───── Texto para leitura
10 de julho
Santos Mártires de Damasco
(† 1860)
Os Santos Mártires de Damasco foram um grupo de onze homens católicos (oito frades franciscanos e três leigos maronitas) assassinados por motivos religiosos em Damasco, na Síria, durante o Império Otomano.
O massacre ocorreu na noite de 9 de julho de 1860, em meio a uma violenta onda de perseguição anticristã promovida por milícias drusas no Monte Líbano e na Síria.
Sabendo do perigo iminente, os religiosos e leigos reuniram-se na paróquia franciscana do bairro de Bab Tuma para rezar, confessar e consumir a Eucaristia, evitando a profanação do altar.
──────────
#### [Uso das informações]
1 > Segundo o texto sobre os Mártires de Damasco, em que noite ocorreu o massacre?
2 > Reproduza literalmente o trecho do texto sobre os Mártires de Damasco que começa nas palavras "10 de julho" e termina após "e na Síria.".
Os registros constituem material independente, sem relação com o texto.
───── Conteúdo dos registros
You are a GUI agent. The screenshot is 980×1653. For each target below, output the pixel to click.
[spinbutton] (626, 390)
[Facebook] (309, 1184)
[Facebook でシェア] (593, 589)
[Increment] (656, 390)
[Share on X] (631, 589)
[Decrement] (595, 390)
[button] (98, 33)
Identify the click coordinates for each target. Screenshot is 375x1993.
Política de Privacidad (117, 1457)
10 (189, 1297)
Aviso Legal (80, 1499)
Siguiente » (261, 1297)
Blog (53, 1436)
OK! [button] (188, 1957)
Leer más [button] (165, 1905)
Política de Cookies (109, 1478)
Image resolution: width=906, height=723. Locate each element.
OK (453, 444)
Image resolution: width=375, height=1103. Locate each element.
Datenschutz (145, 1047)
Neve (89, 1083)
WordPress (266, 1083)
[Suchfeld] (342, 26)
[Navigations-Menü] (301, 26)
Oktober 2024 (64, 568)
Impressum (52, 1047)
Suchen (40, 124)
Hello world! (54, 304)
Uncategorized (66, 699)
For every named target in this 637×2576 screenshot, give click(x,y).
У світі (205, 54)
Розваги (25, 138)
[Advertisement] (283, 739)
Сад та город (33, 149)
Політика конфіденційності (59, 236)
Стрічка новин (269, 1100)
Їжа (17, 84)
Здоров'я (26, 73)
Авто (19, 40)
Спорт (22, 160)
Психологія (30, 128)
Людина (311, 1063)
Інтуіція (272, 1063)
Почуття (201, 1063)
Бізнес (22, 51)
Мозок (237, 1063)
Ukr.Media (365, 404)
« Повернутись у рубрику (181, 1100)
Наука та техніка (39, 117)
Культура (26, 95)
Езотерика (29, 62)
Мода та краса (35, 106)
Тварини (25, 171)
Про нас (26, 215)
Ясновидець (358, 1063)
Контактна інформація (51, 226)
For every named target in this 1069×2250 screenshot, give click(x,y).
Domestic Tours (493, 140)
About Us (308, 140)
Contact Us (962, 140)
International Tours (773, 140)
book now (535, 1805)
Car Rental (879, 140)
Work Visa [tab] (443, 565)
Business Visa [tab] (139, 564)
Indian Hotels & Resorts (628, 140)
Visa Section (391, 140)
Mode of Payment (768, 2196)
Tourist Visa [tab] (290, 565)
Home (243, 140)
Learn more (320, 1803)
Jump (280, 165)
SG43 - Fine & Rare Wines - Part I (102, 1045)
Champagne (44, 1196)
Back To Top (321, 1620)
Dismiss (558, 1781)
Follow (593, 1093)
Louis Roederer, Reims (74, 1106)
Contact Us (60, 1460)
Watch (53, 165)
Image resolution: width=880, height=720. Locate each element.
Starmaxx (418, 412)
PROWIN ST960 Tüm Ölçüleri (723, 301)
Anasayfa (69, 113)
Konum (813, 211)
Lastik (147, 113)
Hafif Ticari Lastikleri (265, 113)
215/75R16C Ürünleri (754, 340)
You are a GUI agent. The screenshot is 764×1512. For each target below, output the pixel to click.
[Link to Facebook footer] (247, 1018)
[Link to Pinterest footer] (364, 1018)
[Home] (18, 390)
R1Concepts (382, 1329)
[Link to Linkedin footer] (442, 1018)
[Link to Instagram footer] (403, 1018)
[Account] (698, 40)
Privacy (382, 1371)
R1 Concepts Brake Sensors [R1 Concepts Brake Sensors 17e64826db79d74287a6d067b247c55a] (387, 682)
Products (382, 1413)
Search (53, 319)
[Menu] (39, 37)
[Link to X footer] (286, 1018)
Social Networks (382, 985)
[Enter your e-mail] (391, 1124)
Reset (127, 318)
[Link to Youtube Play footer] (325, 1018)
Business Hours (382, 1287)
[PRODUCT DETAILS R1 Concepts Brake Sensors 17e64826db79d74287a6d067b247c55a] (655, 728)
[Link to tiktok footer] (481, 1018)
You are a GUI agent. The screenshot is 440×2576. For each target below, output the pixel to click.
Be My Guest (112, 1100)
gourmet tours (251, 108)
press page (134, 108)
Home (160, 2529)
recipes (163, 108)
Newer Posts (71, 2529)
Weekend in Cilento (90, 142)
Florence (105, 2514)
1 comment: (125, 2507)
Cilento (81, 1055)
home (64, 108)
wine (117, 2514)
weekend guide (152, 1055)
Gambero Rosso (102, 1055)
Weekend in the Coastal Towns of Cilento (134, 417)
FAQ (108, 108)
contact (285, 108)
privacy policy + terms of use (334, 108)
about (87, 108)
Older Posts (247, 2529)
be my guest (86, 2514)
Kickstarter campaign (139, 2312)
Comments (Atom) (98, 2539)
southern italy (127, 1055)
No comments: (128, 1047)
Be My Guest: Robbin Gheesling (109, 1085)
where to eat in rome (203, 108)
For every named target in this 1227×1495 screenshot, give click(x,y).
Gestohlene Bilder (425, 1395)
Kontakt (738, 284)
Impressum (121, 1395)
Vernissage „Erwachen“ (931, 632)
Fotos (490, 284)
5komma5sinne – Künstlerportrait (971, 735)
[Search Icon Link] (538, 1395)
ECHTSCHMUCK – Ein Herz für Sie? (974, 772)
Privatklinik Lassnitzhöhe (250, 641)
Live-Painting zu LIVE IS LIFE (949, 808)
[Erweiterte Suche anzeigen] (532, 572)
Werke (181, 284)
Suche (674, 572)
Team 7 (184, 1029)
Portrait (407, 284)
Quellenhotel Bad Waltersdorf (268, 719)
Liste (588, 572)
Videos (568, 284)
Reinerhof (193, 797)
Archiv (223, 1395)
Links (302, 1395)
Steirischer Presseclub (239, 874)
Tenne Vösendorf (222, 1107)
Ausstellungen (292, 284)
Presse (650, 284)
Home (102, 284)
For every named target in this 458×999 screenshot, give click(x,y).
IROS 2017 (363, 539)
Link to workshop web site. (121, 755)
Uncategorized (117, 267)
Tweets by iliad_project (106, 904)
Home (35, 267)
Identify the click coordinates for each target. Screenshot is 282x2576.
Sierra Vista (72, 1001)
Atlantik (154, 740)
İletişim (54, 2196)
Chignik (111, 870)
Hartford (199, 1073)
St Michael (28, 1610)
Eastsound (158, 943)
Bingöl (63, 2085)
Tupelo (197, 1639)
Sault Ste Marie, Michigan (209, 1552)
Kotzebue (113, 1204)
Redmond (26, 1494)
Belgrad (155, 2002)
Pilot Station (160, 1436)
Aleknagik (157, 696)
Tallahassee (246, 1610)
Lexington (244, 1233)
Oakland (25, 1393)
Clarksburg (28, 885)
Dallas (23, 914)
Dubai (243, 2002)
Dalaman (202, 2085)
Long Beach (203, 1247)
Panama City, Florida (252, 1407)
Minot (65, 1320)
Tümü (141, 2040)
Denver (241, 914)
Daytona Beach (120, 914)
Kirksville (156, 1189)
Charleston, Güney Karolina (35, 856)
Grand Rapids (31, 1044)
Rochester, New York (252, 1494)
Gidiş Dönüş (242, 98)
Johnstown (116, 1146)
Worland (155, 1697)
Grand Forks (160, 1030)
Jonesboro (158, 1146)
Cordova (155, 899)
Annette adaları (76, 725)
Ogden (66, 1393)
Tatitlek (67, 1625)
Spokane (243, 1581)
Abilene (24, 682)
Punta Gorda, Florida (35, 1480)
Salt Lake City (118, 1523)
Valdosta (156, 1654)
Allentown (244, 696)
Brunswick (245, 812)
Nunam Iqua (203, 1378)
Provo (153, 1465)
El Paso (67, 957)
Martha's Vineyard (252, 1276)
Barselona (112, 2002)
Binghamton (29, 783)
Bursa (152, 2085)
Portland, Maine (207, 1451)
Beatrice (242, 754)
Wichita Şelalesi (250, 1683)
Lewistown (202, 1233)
──────────
#### [Conjunto de respostas]
1 > Na noite de 9 de julho de 1860.

2 >
10 de julho
Santos Mártires de Damasco
(† 1860)
Os Santos Mártires de Damasco foram um grupo de onze homens católicos (oito frades franciscanos e três leigos maronitas) assassinados por motivos religiosos em Damasco, na Síria, durante o Império Otomano.
O massacre ocorreu na noite de 9 de julho de 1860, em meio a uma violenta onda de perseguição anticristã promovida por milícias drusas no Monte Líbano e na Síria.